> **GIVEN ENTRIES**:
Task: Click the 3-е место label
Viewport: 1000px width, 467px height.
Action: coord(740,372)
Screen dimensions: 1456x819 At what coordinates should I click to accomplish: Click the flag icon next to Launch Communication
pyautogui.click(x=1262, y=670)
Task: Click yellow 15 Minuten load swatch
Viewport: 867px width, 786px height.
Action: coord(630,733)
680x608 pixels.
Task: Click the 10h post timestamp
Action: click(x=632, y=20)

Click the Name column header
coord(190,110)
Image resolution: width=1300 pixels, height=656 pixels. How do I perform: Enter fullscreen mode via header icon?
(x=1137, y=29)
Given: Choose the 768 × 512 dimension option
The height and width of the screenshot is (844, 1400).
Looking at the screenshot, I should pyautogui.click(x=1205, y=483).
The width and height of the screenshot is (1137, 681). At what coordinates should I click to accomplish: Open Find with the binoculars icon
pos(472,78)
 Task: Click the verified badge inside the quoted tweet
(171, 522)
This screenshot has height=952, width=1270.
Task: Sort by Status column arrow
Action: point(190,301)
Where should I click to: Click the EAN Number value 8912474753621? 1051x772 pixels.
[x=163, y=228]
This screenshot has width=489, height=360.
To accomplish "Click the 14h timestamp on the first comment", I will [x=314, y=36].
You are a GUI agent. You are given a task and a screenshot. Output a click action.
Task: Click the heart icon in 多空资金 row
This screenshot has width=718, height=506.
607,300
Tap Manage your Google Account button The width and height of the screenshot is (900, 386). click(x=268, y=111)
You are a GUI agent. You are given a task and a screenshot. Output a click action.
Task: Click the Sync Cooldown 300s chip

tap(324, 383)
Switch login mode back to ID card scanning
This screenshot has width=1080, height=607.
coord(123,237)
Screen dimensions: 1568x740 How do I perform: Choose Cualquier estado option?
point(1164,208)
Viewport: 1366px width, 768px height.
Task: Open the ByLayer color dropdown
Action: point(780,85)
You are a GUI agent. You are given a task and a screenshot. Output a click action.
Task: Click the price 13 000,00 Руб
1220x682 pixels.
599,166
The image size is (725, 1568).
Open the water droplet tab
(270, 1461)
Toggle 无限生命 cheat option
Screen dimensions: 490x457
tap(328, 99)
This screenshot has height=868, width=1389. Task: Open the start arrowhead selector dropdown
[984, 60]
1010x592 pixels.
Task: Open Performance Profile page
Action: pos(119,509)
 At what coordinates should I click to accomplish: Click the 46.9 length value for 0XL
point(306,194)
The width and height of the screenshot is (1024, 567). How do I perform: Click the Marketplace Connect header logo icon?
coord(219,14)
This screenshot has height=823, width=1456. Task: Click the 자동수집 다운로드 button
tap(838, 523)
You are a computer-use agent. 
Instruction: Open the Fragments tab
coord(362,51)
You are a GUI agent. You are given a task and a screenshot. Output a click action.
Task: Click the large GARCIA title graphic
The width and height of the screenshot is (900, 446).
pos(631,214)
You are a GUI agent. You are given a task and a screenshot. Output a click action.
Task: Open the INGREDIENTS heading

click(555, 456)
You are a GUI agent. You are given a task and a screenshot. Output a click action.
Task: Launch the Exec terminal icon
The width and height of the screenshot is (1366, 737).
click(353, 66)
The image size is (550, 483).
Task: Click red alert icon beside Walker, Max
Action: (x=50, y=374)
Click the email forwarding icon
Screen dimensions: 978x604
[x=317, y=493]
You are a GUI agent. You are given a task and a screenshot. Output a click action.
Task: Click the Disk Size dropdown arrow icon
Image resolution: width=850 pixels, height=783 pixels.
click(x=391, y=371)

> **WHAT THE TASK REQUIRES**: Give the records above again in full, keeping every character unchanged.

> **ANSWER BELOW**:
Task: Click the 3-е место label
Viewport: 1000px width, 467px height.
Action: coord(740,372)
Screen dimensions: 1456x819 At what coordinates should I click to accomplish: Click the flag icon next to Launch Communication
pyautogui.click(x=1262, y=670)
Task: Click yellow 15 Minuten load swatch
Viewport: 867px width, 786px height.
Action: coord(630,733)
680x608 pixels.
Task: Click the 10h post timestamp
Action: click(x=632, y=20)

Click the Name column header
coord(190,110)
Image resolution: width=1300 pixels, height=656 pixels. How do I perform: Enter fullscreen mode via header icon?
(x=1137, y=29)
Given: Choose the 768 × 512 dimension option
The height and width of the screenshot is (844, 1400).
Looking at the screenshot, I should pyautogui.click(x=1205, y=483).
The width and height of the screenshot is (1137, 681). At what coordinates should I click to accomplish: Open Find with the binoculars icon
pos(472,78)
 Task: Click the verified badge inside the quoted tweet
(171, 522)
This screenshot has height=952, width=1270.
Task: Sort by Status column arrow
Action: point(190,301)
Where should I click to: Click the EAN Number value 8912474753621? 1051x772 pixels.
[x=163, y=228]
This screenshot has width=489, height=360.
To accomplish "Click the 14h timestamp on the first comment", I will [x=314, y=36].
You are a GUI agent. You are given a task and a screenshot. Output a click action.
Task: Click the heart icon in 多空资金 row
This screenshot has width=718, height=506.
607,300
Tap Manage your Google Account button The width and height of the screenshot is (900, 386). click(x=268, y=111)
You are a GUI agent. You are given a task and a screenshot. Output a click action.
Task: Click the Sync Cooldown 300s chip

tap(324, 383)
Switch login mode back to ID card scanning
This screenshot has width=1080, height=607.
coord(123,237)
Screen dimensions: 1568x740 How do I perform: Choose Cualquier estado option?
point(1164,208)
Viewport: 1366px width, 768px height.
Task: Open the ByLayer color dropdown
Action: point(780,85)
You are a GUI agent. You are given a task and a screenshot. Output a click action.
Task: Click the price 13 000,00 Руб
1220x682 pixels.
599,166
The image size is (725, 1568).
Open the water droplet tab
(270, 1461)
Toggle 无限生命 cheat option
Screen dimensions: 490x457
tap(328, 99)
This screenshot has height=868, width=1389. Task: Open the start arrowhead selector dropdown
[984, 60]
1010x592 pixels.
Task: Open Performance Profile page
Action: pos(119,509)
 At what coordinates should I click to accomplish: Click the 46.9 length value for 0XL
point(306,194)
The width and height of the screenshot is (1024, 567). How do I perform: Click the Marketplace Connect header logo icon?
coord(219,14)
This screenshot has height=823, width=1456. Task: Click the 자동수집 다운로드 button
tap(838, 523)
You are a computer-use agent. 
Instruction: Open the Fragments tab
coord(362,51)
You are a GUI agent. You are given a task and a screenshot. Output a click action.
Task: Click the large GARCIA title graphic
The width and height of the screenshot is (900, 446).
pos(631,214)
You are a GUI agent. You are given a task and a screenshot. Output a click action.
Task: Open the INGREDIENTS heading

click(555, 456)
You are a GUI agent. You are given a task and a screenshot. Output a click action.
Task: Launch the Exec terminal icon
The width and height of the screenshot is (1366, 737).
click(353, 66)
The image size is (550, 483).
Task: Click red alert icon beside Walker, Max
Action: (x=50, y=374)
Click the email forwarding icon
Screen dimensions: 978x604
[x=317, y=493]
You are a GUI agent. You are given a task and a screenshot. Output a click action.
Task: Click the Disk Size dropdown arrow icon
Image resolution: width=850 pixels, height=783 pixels.
click(x=391, y=371)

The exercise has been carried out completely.